Although FIG. 6 illustrates a number of logical stages in a particular order, stages which are not order dependent may be reordered and other stages may be combined or broken out. Some reordering or other groupings not specifically mentioned will be apparent to those of ordinary skill in the art, so the ordering and groupings presented herein are not exhaustive. Moreover, it should be recognized that the stages could be implemented in hardware, firmware, software, or any combination thereof.


Turning now to some example embodiments.


(A1) In one aspect, some embodiments include a method (e.g., the method 600) of searching audio content. The method includes: (i) obtaining a query string (e.g., the query 401) for audio content (e.g., receiving a query from an electronic device 102); (ii) obtaining a plurality of audio content results (e.g., the result sets 404) corresponding to the query string (e.g., using the search module 227); (iii) selecting a subset of results (e.g., the result subsets 406) from the plurality of audio content results (e.g., using the filter module 326), including selecting respective search results from a plurality of sub-topic clusters (e.g., the sub-topic clusters 504); (iv) sequencing (e.g., via the playlist module 318) the subset of audio content results (e.g., generating the sequenced set 408-1); and (v) causing the sequenced subset of audio content results to be presented to a user (e.g., presented via the user interface 204). In some embodiments, the query string identifies a topic and/or theme. In some embodiments, the query string is prepended to the sequenced subset of audio content results (e.g., to be read out to the user via a text-to-speech model).


(A2) In some embodiments of A1, the plurality of audio content results are obtained by generating a topic embedding from the query string and comparing the topic embedding to a topic index for media content (e.g., comparing the topic embedding to a content index 334). In some embodiments, a method of generating a topic index includes (i) obtaining audio content; (ii) extracting vocabulary terms from the audio content; (iii) generating, using a transformer model, a vocabulary embedding from the vocabulary terms; (iv) generating one or more topic embeddings from the audio content and the vocabulary embeddings; (v) generating a topic embedding index for the audio content based on the one or more topic embeddings; and (vi) storing the embedding index for use with a search engine system. Additional details regarding topic embedding indices can be found in the U.S. patent application Ser. No. 18/063,023, which is incorporated by reference in its entirety. In some embodiments, the plurality of audio content results are obtained based on extracted keywords from the audio content items (e.g., textual matching). In some embodiments, the plurality of audio content results are obtained based on semantic embeddings (e.g., XLM embeddings). In some embodiments, the plurality of audio content results are obtained using one or more indices (e.g., an episode index and/or a segment index). In some embodiments, the plurality of audio content results are obtained using cosine similarity, dot product, and/or Euclidean distance.

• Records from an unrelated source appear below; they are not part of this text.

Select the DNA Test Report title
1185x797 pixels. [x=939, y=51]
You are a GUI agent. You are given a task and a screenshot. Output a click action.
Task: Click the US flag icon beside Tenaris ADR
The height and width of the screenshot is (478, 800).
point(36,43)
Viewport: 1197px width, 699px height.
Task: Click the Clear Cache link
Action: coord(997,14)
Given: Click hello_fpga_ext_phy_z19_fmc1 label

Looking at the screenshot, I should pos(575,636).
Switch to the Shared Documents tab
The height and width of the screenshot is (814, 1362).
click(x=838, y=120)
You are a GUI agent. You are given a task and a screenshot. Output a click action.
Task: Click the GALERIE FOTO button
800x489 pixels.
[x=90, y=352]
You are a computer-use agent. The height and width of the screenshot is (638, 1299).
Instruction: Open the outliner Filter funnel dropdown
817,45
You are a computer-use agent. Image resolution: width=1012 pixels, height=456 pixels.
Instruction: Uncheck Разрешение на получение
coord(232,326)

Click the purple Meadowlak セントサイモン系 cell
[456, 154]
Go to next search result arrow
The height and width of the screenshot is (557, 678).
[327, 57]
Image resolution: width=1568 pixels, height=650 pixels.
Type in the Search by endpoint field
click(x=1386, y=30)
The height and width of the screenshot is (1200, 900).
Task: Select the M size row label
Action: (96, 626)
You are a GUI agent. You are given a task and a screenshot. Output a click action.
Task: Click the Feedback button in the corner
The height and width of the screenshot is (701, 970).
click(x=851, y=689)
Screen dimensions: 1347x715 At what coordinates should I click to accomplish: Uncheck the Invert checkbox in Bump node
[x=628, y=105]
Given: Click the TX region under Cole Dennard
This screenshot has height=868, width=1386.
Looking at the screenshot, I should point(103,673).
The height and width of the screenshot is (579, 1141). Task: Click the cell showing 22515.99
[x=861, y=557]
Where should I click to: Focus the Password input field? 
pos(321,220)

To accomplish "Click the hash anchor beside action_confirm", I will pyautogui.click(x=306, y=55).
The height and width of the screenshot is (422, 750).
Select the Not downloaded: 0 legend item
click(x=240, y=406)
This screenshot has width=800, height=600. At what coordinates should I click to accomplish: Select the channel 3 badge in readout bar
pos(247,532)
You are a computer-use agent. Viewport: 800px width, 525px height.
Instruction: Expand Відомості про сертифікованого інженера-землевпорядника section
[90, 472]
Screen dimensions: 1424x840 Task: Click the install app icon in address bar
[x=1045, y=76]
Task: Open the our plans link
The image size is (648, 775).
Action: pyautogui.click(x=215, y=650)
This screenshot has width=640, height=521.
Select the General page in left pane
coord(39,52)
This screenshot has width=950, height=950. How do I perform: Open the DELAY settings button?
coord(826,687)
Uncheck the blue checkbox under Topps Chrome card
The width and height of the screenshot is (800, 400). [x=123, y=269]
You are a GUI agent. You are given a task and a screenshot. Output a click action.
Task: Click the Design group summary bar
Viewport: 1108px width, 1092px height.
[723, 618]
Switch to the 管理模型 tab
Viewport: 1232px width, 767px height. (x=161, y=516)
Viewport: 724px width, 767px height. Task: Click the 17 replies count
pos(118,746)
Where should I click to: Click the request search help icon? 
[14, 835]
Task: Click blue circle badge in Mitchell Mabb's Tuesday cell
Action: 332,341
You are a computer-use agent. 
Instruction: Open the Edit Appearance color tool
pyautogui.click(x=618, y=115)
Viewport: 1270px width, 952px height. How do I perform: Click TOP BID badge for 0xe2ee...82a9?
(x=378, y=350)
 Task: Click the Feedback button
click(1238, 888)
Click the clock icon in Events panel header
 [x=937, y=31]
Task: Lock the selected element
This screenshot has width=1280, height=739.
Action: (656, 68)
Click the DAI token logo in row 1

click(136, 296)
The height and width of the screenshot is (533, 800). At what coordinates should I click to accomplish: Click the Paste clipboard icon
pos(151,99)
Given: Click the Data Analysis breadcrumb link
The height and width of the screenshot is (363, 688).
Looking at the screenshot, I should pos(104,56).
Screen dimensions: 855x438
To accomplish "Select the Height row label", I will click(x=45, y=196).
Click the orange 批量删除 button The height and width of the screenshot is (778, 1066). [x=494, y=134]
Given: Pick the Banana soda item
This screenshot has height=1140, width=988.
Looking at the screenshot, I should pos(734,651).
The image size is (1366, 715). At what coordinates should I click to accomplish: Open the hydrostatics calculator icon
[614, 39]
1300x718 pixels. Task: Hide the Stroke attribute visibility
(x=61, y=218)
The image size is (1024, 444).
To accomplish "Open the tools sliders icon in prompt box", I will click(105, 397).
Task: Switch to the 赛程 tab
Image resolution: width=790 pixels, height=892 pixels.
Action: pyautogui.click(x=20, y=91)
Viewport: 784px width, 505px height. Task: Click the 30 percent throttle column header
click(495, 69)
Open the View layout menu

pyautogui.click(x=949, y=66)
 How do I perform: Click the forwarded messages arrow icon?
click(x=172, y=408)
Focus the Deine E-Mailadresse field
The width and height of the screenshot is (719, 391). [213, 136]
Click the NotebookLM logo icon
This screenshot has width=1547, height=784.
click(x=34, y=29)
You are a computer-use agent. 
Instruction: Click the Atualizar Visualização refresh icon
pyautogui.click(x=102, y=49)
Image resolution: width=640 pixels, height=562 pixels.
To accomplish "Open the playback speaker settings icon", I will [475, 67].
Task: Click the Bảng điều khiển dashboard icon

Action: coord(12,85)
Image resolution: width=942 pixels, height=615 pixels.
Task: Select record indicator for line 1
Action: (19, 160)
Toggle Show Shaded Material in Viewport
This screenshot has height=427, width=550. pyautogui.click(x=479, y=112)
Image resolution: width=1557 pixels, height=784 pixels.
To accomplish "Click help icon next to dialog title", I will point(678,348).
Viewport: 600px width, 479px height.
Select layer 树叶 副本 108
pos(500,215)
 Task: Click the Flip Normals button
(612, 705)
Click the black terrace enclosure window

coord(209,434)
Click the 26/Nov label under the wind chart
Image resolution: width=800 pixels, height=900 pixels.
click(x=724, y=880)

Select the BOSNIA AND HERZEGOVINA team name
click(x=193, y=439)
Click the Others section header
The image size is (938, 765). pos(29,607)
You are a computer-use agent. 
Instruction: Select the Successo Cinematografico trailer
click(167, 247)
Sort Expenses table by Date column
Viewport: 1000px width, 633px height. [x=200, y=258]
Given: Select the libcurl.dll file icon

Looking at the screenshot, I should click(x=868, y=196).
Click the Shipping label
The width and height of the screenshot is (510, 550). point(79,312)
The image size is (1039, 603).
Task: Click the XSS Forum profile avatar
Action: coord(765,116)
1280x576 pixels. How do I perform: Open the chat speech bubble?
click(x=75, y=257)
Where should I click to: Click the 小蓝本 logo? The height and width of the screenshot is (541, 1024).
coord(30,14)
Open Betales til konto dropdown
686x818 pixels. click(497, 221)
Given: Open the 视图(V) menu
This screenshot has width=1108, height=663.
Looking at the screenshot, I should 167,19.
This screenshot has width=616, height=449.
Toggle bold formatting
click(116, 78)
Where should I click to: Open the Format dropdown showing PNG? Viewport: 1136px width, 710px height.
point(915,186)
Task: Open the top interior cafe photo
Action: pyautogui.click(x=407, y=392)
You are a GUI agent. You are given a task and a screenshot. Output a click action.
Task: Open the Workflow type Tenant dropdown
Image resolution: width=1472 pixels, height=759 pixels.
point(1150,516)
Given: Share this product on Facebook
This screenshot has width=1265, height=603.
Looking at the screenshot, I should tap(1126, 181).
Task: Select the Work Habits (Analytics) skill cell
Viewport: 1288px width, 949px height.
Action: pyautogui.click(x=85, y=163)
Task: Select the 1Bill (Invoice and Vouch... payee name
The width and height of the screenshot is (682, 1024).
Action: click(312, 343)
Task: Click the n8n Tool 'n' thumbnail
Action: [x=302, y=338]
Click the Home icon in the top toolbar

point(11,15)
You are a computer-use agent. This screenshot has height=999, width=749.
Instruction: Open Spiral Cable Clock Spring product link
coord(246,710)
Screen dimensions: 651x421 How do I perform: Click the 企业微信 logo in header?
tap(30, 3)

(A3) In some embodiments of A1 or A2, selecting the subset of results includes filtering out similar audio content results (e.g., via the filter module 326). For example, the filtering includes filtering out content having a same viewpoint and/or talking points. In some embodiments, the results are filtered to increase (maximize) narrative diversity. In some embodiments, the filtering includes identifying a set of similar audio content results and selecting only a representative result from the set of similar audio content results.


(A4) In some embodiments of any of A1-A3, selecting a subset of results from the plurality of audio content results includes filtering out undesired audio content results based on one or more user preferences (e.g., based on preferences relating to language, file format, locality, and/or explicitness). In some embodiments, selecting the subset of results includes maximizing narrative diversity (e.g., providing diverse perspectives on an identified topic).


(A5) In some embodiments of any of A1-A4, selecting the subset of results includes filtering out audio content results corresponding to the same episode (e.g., selecting only a highest scored segment from a particular episode). In some embodiments, the segments are scored based on length and semantic similarity to the query.


(A6) In some embodiments of any of A1-A5, selecting a subset of results from the plurality of audio content results includes filtering out audio content results based on one or more machine-generated labels (e.g., filtering out non-speech audio and/or audio with a language different from the user). In some embodiments, the filtering includes filtering out audio content results based on metadata (e.g., indicating a media category, host name, and/or named entities involved in the audio content).


(A7) In some embodiments of any of A1-A6, selecting a subset of results from the plurality of audio content results includes filtering the audio content results based on recency and/or duration (e.g., filtering out content items that are too old, too short, and/or too long). In some embodiments, the audio content results are filtered based on starting point (e.g., a segment starting point within an episode).


(A8) In some embodiments of any of A1-A7, the method further includes clustering the plurality of audio content results into the plurality of sub-topic clusters (e.g., the sub-topic clusters 504). In some embodiments, the clustering is unsupervised clustering (e.g., using k-means). In some embodiments, a desired number of clusters for the clustering is preset. In some embodiments, a desired number of media items for each result subset 406 and/or the sequenced set 408-1 is preset. In some embodiments, the clustering is nonparametric clustering (e.g., the number of clusters is automatically discovered based on differences in the data pool).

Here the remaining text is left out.